▶ [PASSAGE GIVEN]:
2. How does the trajectory of the ice-islands/ and other icebergs show information about the ocean currents?

Ice islands and icebergs are thick (50-200 m) and mostly submerged below the surface. Hence they are largely moved by the ocean currents about 30-200 m below the surface. I think of them as ocean drifters with a very large and deep drogue element that changes with time as the iceberg melts or tips over. This is different from sea ice that may reach only 5-m into the water column and thus only “sees” the very surface layer of the ocean that is largely influenced by winds. This is not entirely true for icebergs, because they are driven by ocean currents below the thin (10-20 m) ocean “mixed layer” that sea ice is embedded in.

3. What are the current unknowns or poorly understood parameters with regards to iceberg science and iceberg interactions with oceans in the High Arctic?

I think the problem with any prediction scheme of individual particles is that the ocean always has a strong turbulent and unpredictable part to it. This problem is fundamentally no different from trying to predict where oil from a spill will come ashore. We can do it “on average” rather well, but we are very poor trying to do in one specific case for a specific iceberg (or spill). Oh, this certainly also applies to climate predictions, easy to do “on average,” very hard to do in a specific case for a specific time and place that may be affected.

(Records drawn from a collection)
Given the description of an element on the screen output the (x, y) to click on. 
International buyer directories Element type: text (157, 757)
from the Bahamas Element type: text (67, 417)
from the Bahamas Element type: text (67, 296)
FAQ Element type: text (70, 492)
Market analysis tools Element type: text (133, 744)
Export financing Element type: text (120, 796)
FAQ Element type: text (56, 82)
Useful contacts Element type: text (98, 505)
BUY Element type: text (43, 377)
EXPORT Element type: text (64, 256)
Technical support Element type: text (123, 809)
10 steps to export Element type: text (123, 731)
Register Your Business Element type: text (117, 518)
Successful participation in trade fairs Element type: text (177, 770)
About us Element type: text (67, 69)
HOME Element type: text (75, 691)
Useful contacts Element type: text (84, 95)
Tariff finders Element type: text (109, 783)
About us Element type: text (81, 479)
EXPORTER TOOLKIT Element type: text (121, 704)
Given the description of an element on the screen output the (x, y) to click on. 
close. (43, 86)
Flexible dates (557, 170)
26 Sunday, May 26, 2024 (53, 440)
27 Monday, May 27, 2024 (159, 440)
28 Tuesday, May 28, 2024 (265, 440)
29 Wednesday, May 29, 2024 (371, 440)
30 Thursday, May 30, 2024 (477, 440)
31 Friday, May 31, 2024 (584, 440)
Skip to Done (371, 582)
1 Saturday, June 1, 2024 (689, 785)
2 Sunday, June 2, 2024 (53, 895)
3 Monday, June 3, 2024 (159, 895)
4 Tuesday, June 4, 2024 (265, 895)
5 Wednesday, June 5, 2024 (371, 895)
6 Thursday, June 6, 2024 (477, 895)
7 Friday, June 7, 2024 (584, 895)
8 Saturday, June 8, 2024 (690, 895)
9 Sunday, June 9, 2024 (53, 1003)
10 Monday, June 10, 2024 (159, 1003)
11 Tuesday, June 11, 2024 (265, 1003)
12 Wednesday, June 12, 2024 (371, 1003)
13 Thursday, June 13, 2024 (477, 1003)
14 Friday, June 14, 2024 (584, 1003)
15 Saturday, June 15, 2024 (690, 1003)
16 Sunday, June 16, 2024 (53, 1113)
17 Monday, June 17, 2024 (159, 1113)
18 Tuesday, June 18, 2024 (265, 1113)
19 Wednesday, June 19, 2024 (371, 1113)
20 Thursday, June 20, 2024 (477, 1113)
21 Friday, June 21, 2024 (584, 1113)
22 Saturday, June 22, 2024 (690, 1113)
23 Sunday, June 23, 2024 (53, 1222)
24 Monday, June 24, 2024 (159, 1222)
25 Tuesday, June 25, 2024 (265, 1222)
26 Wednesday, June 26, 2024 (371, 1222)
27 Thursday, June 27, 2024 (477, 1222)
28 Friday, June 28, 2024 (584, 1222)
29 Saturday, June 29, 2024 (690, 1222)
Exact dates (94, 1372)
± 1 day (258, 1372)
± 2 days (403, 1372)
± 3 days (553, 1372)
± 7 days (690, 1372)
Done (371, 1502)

▶ [GOALS]:
• 1. According to the iceberg passage, how far into the water column may sea ice reach?
• 2. For each statement, say whether it agrees with the iceberg passage: (a) ice islands and icebergs are largely moved by ocean currents about 30–200 m below the surface; (b) predicting the path of an individual iceberg is described as fundamentally different from predicting where oil from a spill will come ashore; (c) the ocean mixed layer is 50–200 m thick.
The rows have no connection to the iceberg passage.

▶ [EXPECTED OUTPUTS]:
• 1. Only 5 m.

• 2.
(a) Yes: "Hence they are largely moved by the ocean currents about 30-200 m below the surface."
(b) No: "This problem is fundamentally no different from trying to predict where oil from a spill will come ashore."
(c) No: "the thin (10-20 m) ocean “mixed layer”"